ThingWorx Flow > Installation and Configuration > Configuring ThingWorx Flow > Configuring ThingWorx Flow hostname (NGINX server) with CA-signed Certificate
Configuring ThingWorx Flow hostname (NGINX server) with CA-signed Certificate
If you have a dedicated private key and a certificate (crt) file with public key: 
1. Make sure the CRT file is trusted by Certificate Authority and is base-64 encoded.
2. Stop the ThingWorxFlowNginx service.
3. Navigate to the following path:
<ThingWorx Flow Installation directory>\SSL
4. Copy the following files to a backup folder for recovery:
orchestration.crt
orchestration.key
extra.crt
nginx-keyfile
5. Replace the contents of the orchestration.crt file with the contents of the CRT file. This file may contain full chain certificate in PEM format in the order: Server, Intermediate, and Root. For more details, refer the note below.
* 
In addition to the site certificate, it may be necessary to include the CA root and any intermediate certificates in the chain.
The order of the certificates in the chain must be as follows:
a. The first file in the chain must be your domain’s certificate.
b. The second certificate in the chain must be the certificate of your certificate issuer, and so on up to root one.
For example:
-----BEGIN CERTIFICATE-----
(Your Primary SSL certificate: your_domain_name.crt)
-----END CERTIFICATE----
-----BEGIN CERTIFICATE-----
(Your Intermediate certificate: DigiCertCA.crt)
-----END CERTIFICATE----
------BEGIN CERTIFICATE----
(Your Root certificate: TrustedRoot.crt)
-----END CERTIFICATE-----
* 
The file names are for example purposes only. For more detail instructions, refer to CA site for How to Create a .pem File for SSL Certificate Installations.
6. Copy the orchestration.crt to the extra.crt file. Make sure that orchestration.crt and extra.crt files are identical.
7. (Optional) It is recommended to change the encryption key for security reasons. Open the nginx-keyfile file to obtain the current encryption key value and change it. The value can be any string.
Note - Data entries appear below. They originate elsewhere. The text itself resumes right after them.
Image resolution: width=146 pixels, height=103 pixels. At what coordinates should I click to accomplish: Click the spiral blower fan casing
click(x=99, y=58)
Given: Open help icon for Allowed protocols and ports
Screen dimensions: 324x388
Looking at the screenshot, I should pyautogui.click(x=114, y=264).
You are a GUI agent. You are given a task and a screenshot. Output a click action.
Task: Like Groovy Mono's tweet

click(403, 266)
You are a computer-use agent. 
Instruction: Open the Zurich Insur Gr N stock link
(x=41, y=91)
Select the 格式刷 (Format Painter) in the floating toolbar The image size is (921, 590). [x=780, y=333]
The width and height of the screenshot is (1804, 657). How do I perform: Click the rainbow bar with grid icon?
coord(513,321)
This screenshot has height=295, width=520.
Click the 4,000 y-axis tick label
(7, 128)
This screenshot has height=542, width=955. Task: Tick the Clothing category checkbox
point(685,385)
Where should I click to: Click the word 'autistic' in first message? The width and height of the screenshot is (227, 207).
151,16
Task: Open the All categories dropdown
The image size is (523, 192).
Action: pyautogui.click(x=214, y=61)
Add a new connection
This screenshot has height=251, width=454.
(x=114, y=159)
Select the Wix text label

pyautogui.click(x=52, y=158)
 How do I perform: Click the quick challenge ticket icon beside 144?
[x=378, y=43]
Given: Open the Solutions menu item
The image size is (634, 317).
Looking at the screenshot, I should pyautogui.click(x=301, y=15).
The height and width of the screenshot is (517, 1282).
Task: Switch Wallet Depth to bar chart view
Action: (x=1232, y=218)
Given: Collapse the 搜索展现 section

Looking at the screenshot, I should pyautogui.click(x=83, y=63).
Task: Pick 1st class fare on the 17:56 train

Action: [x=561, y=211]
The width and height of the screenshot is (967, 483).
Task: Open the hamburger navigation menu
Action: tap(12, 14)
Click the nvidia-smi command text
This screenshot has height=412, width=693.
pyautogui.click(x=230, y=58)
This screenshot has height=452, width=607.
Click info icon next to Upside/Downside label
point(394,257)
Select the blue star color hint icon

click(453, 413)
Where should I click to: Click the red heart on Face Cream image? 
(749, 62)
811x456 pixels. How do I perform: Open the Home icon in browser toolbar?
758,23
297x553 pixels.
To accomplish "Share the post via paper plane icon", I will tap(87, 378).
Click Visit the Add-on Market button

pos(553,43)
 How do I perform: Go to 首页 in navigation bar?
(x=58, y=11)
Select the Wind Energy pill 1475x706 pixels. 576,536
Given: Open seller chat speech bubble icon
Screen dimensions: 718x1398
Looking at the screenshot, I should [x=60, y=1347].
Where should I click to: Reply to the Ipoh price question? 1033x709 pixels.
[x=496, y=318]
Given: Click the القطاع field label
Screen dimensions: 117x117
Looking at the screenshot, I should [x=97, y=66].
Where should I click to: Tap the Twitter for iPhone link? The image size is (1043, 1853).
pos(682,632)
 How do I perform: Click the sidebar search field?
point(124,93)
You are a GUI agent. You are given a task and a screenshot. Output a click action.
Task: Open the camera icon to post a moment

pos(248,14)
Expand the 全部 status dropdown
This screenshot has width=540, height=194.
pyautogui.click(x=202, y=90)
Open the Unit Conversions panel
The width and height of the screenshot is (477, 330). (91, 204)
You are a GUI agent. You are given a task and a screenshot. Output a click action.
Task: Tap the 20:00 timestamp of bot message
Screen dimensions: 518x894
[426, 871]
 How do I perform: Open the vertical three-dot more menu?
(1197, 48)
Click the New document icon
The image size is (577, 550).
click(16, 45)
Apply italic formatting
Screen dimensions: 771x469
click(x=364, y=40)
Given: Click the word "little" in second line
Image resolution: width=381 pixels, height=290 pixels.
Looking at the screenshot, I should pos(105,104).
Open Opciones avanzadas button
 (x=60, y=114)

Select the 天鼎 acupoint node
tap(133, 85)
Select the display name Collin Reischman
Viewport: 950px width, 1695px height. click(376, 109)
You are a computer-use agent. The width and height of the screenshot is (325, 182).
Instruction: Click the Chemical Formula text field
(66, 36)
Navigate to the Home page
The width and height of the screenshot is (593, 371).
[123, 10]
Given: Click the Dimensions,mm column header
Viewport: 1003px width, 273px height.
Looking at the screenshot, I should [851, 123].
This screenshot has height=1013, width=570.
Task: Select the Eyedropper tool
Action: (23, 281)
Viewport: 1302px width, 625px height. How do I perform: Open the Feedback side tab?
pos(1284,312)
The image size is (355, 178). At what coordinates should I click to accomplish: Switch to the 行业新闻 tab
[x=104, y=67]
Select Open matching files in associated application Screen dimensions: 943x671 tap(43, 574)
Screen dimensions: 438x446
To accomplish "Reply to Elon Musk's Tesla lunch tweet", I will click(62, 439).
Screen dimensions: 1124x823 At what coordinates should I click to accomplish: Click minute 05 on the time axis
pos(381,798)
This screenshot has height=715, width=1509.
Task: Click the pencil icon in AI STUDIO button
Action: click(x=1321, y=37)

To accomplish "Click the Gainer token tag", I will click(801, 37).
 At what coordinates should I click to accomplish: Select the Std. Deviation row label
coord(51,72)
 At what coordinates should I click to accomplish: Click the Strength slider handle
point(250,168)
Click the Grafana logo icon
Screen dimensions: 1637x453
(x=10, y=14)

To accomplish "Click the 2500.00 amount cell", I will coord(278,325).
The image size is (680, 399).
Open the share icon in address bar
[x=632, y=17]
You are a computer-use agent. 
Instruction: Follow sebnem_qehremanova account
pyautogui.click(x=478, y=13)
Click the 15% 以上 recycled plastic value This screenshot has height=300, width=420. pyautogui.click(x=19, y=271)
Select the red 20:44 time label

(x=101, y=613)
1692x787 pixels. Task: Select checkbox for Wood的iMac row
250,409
8. Using Keystore Explorer or openssl, encrypt the private key:
openssl rsa -aes256 -passout pass:<password in nginx-keyfile> -in <private.key> -out <encrypted_orchestration.key>
Where:
private.key–the filepath of the private key file
encrypted_orchestration.key–the filepath where the command output must save the encrypted private key
A new file, encrypted_orchestration.key, is created.
9. Replace the contents of orchestration.key file with the encrypted_orchestration.key file content.
10. Start the ThingWorxFlowNginx service.
* 
If a self-signed certificate is created (for example. while replacing an expired self-signed certificate) instead of a CA-signed certificate, please refer to Regenerating a Self-Signed Certificate.
If you want to use ThingWorx Flow certificate 
1. Stop the ThingWorxFlowNginx service.
2. Open the Tomcat keystore.jks file in the Keystore Explorer.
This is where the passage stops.